Ystradyfodwg is an ancient upland parish in northern Glamorgan, adjacent to the border with Brecknockshire. Its name means the Vale of Tyfodwg, who was either a 7th-century saint or chieftain.

It includes most of the valleys of the Rhondda Fawr and Rhondda Fach rivers. Initially a sparsely populated wild area of upland sheep-walks, it became in the mid 19th century a dynamic centre of the coal mining industry, with a large, new industrial population. The parish church is situated at Ton Pentre, which is marked as Ystrad-dyfodwg on nineteenth-century maps.

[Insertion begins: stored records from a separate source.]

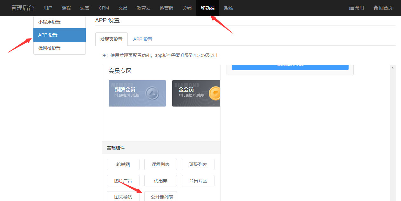401x201 pixels.
Task: Add the 轮播图 component
Action: [x=123, y=164]
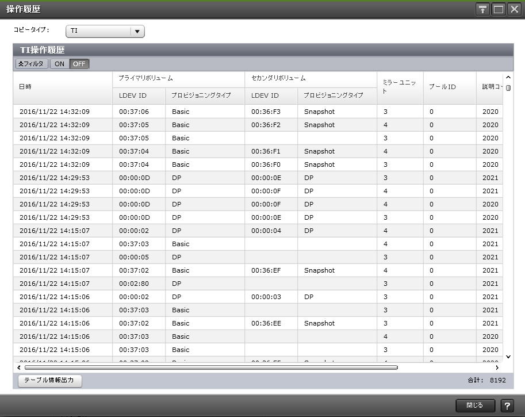Open the コピータイプ dropdown arrow
This screenshot has height=417, width=525.
[137, 31]
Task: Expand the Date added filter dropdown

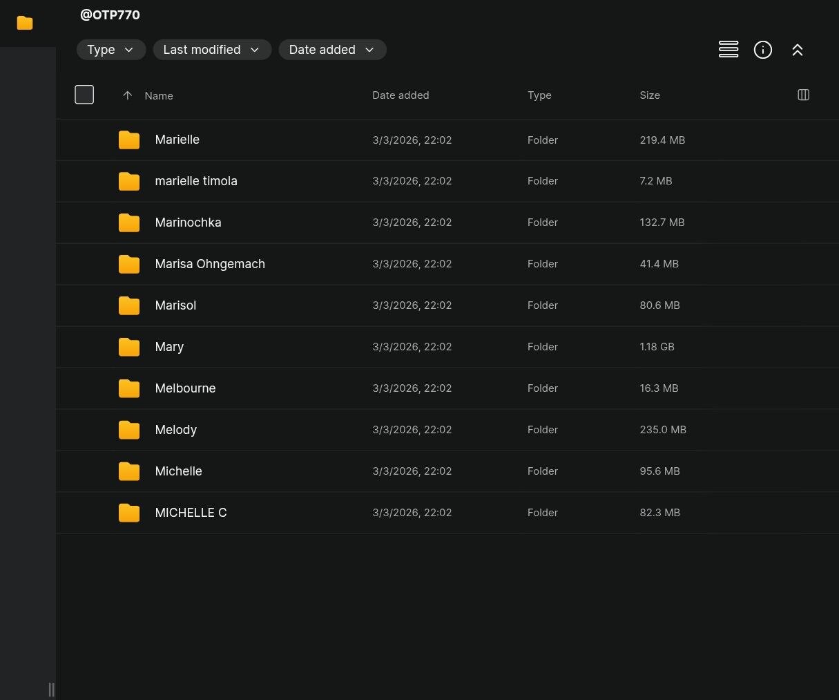Action: pyautogui.click(x=331, y=50)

The parish has an area of over 25,000 acres, stretching from the confluence of the Rhondda rivers at Porth, over the mountain as far as the Vale of Neath. It is divided into four townships or hamlets: Home (between the rivers), Clydach (south of the Rhondda Fawr), Middle (the upper part of the valley) and Rhigos (north of the mountains).

During the 19th century, the population of the parish increased as follows:

1801 1811 1821 1831 1841 1851 1861 1871 1881 1891 1901
Population 542 973 985 1,047 1,363 1,998 3,857 17,777 45,052 69,685 89,907

Lower-quality coal from the Upper Coal series was worked in a small way in Trealaw as early as 1807, but the development of the Rhondda steam coal gave rise to the rapid population growth. The development began with the start-up of the Bute Merthyr colliery in Treherbert in 1855.[1] In the Rhondda Fach, the first coal was mined in 1862 at Ferndale. The Taff Vale Railway reached Treherbert in 1856. Collieries then rapidly developed along the valley, with the lower part of the valley developing last because of the deeper pits required to find the steam coal in that area. By the end of the century, mining villages formed an almost continuous urban strip along both valley floors, with coal mining and its ancillary trades virtually the sole industry.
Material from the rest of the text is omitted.